Preventie: geen visie, maar een methode
door: Marsha Groters
Preventie in het sociaal domein is de afgelopen jaren steeds meer op de voorgrond getreden. Er zijn veel nationale en lokale programma’s binnen dit kader, maar echte bruikbare resultaten blijven vaak uit. Veel professionals zijn nog steeds zoekende. Door meer gebruik te maken van data-analyse kunnen we veel meer resultaten boeken, ook op het gebied van preventie.
Gemiddelde leesduur: 3 minuten
Preventie is een breed begrip. Met behulp van data-analyse kunnen we deze term niet alleen scherper maken, maar ook aantonen dat preventie daadwerkelijk werkt. Ik heb echter gemerkt dat onderzoek met data in de praktijk wel een aantal uitdagingen heeft. In Nederland zijn veel unieke data beschikbaar. Ten behoeve van individuele en publieke gezondheid worden onder meer via administratieve bronnen veel gegevens verzameld. Deze data bevatten kostbare informatie, waarmee het gezondheidsbeleid in Nederland efficiënter en doelmatiger kan worden ingericht. Maar er is één probleem: we doen hier nog te weinig mee. Dit komt doordat deze data op verschillende plekken en in diverse systemen zijn opgeslagen. Ze zijn verspreid over meerdere organisaties, met als gevolg dat deze data niet beschikbaar zijn. Het onbenut laten van deze data is een gemiste kans. Organisaties verschuilen zich geregeld achter de vermeende starheid van de Algemene verordening gegevensbescherming (AVG).

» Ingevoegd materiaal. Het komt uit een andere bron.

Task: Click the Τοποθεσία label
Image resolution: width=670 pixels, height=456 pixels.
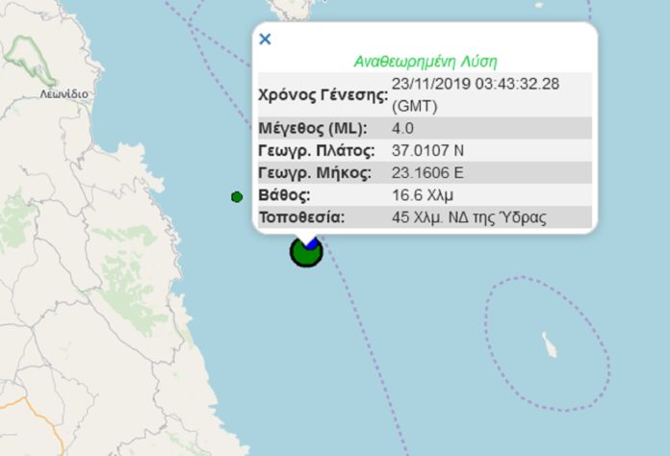Action: tap(302, 217)
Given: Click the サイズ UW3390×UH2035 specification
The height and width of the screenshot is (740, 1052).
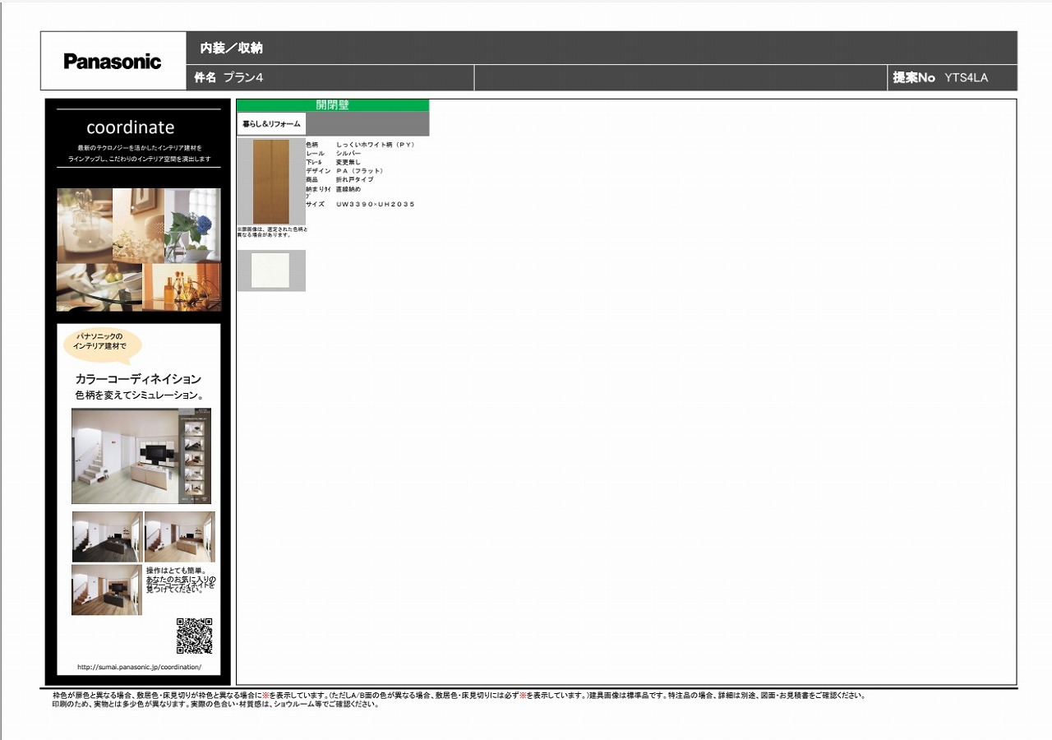Looking at the screenshot, I should (360, 204).
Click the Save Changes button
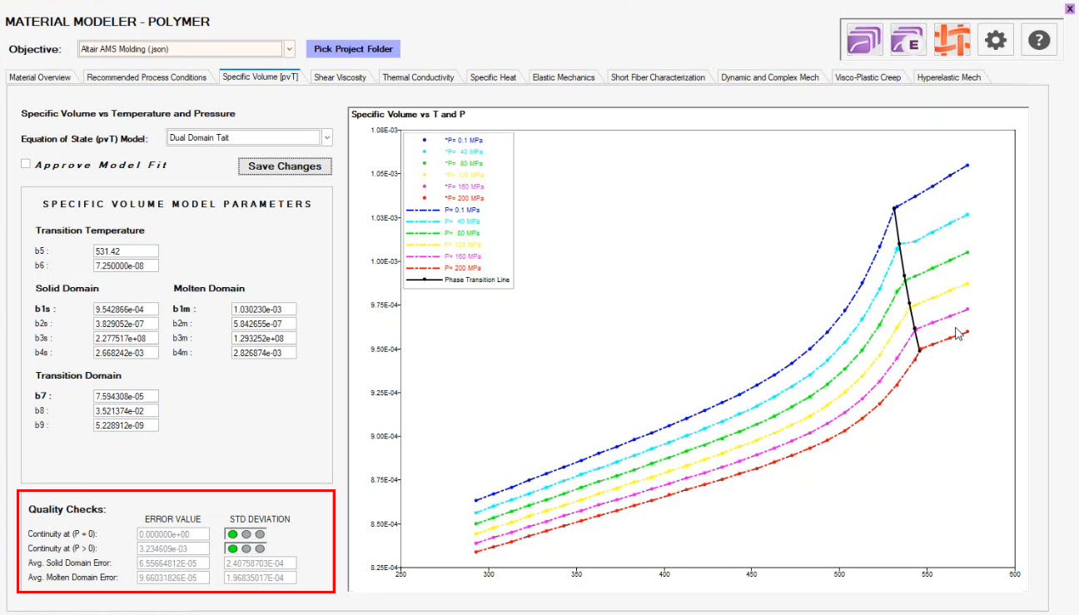 (285, 166)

Dat is onterecht, aangezien er op dit terrein (nog steeds) heel veel mogelijk is. Waar een wil is, is een weg. Dat neemt niet weg dat er maatschappelijke, ethische en technische barrières bestaan. Het verschil in taal en het definiëren van processen op uiteenlopende systemen maakt het bijna onmogelijk om gegevens te koppelen en uit te nutten. Een actueel voorbeeld: eenzaamheid. In de praktijk vinden we het al lastig om hier mee om te gaan. Laat staan in de wereld van data, waar iedereen de naïeve verwachting koestert dat het daarmee alleen eenvoudiger wordt.
‘Organisaties verschuilen zich geregeld achter de vermeende starheid van de AVG’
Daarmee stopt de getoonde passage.